In some companies, customer success will be responsible for managing renewals. This responsibility will often fall to sales or a specific renewals team in larger companies. There are substantial benefits to both options. When customer success handles the renewal process, there is a lot more trust from the customer. When another team takes the renewal process, it's less likely that you will erode trust by bringing money into the conversation.

If you are choosing to have your customer success team handle renewals, here is a customer success plan template that you can modify and use:

  1. Check customer notes to see if any open support conversations, bug logs, or other company contacts with other teams still need to be resolved.
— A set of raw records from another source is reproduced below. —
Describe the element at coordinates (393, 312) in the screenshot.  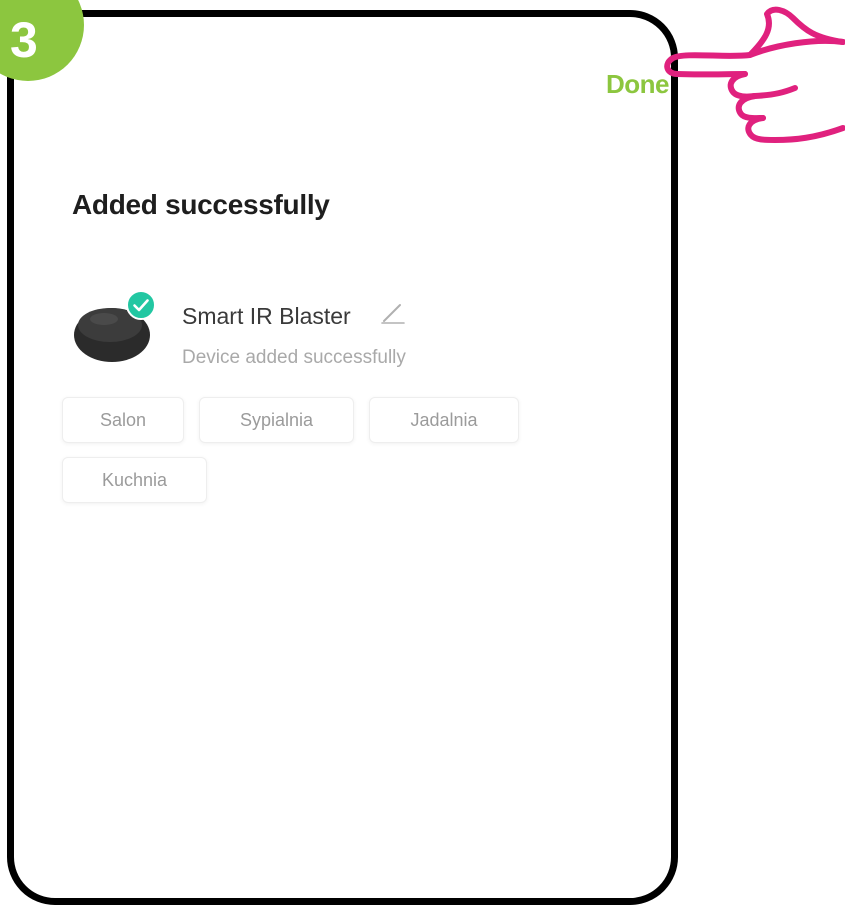
I see `pencil-icon` at that location.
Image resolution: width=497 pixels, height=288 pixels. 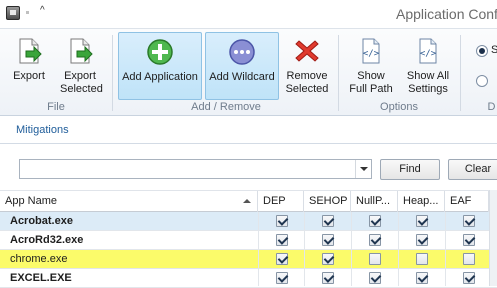 What do you see at coordinates (248, 14) in the screenshot?
I see `title-bar: ^ Application Confi` at bounding box center [248, 14].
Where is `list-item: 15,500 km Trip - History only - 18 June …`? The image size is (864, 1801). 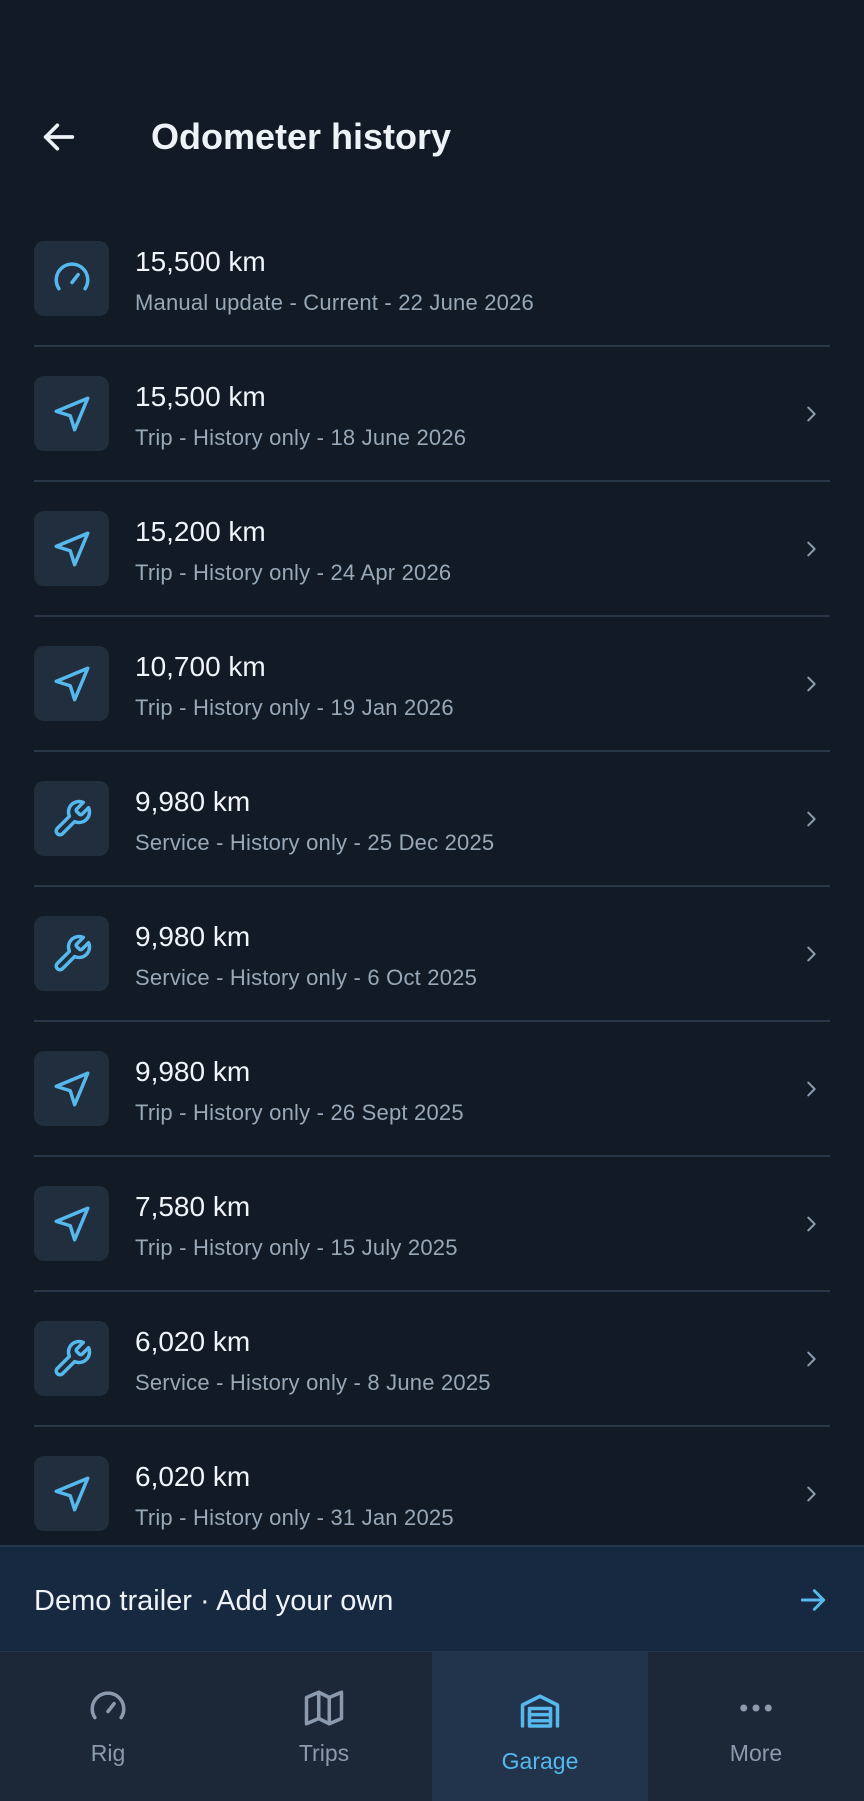
list-item: 15,500 km Trip - History only - 18 June … is located at coordinates (432, 414).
  2. Check if the renewal has already occurred automatically. If not, proceed.

  3. Resolve any issues that showed up in step 1.

  4. Prepare the renewal paperwork, including any options for expansion or upgrade.
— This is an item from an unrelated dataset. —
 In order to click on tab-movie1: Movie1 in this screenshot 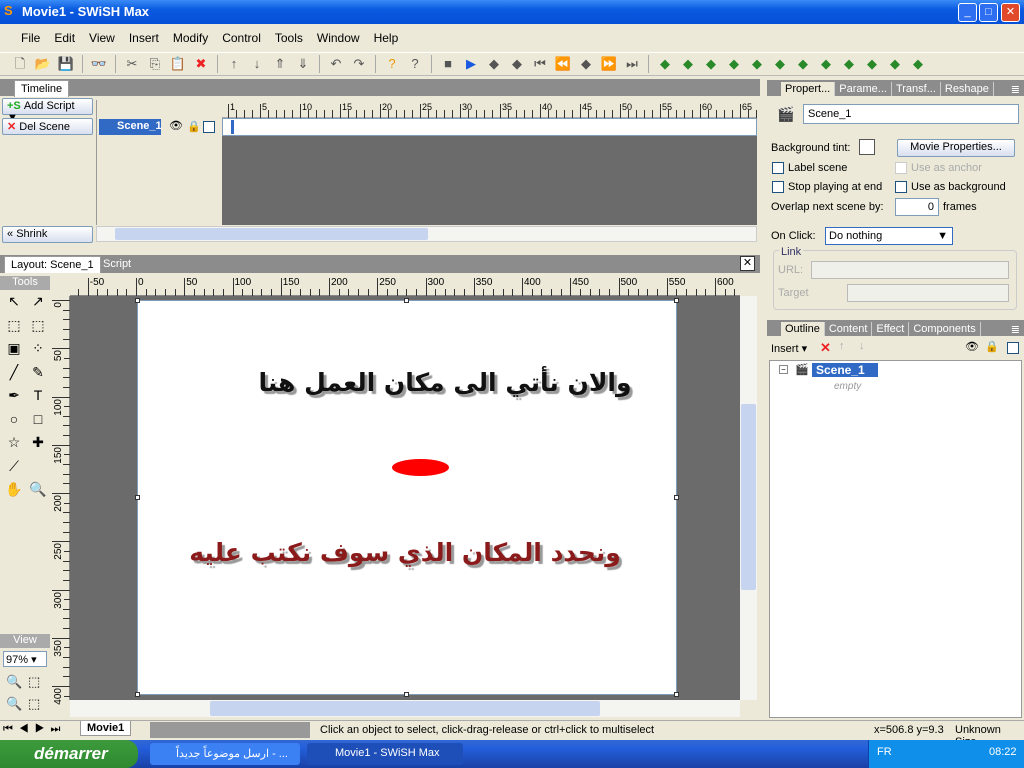, I will do `click(106, 728)`.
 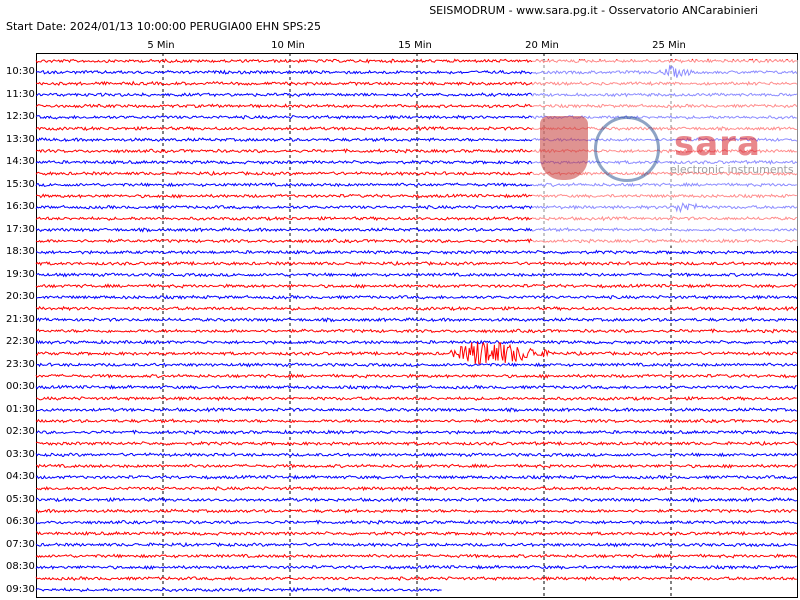 What do you see at coordinates (718, 144) in the screenshot?
I see `sara-brand-logo: sara` at bounding box center [718, 144].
  5. Reach out to the business sponsor to schedule a meeting.

  6. Meet to talk about the renewal process and continue the conversation about any upgrades or expansions that you have positioned.

  7. Confirm expectations with the business sponsor.

  8. Send renewal paperwork.

  9. After receiving the signed renewal paperwork, update any customer notes and internal systems to reflect the change.

Customer success quarterly business review

Some customer success teams find it helpful to do a regular quarterly revisit with their customers, also known as a quarterly business review (QBR). In these meetings, the CSM reviews trends and metrics with the customer and covers how the customer progresses toward the goals they initially set in their kickoff. 

Even if you don't plan to have your team execute QBRs, this is an excellent customer success plan template for standing meetings where your CSMs review progress.

  1. Review the customer’s health score and health score trend. Is it going up? Going down? What aspects of the health score have the most significant impact on its shifting?

  2. Review any customer notes, including anything other teams add, such as marketing, product, or sales.

  3. Review support tickets. Look at both currently open conversations and the ones that have been closed over the last quarter.

  4. Check on open feature requests. Try to give them updates on anything that they've asked about.

  5. Email the customer to set up the meeting.

  6. Meet with the customer and review all of your findings from the previous steps.

  7. Send a write-up of notes from the meeting to the customers and any attendees within your company.

  8. Conduct an internal debrief on any action items that came from the meeting. For instance, give updates on the specific needs related to a feature request or feedback about how a support interaction went.

  9. Schedule your next touchpoint; perhaps it’s not a QBR but a follow-up to address anything that came out of this meeting.

Use customer success plan templates for everyone's success

Planning never hurts anyone. Creating customer success plans ensures that your CSMs are well-prepared to be the best representatives of your company. It also means that they have the tools to help your customers be successful. 

Use our templates to create plans that work for your needs within your team — remember, no two companies are alike!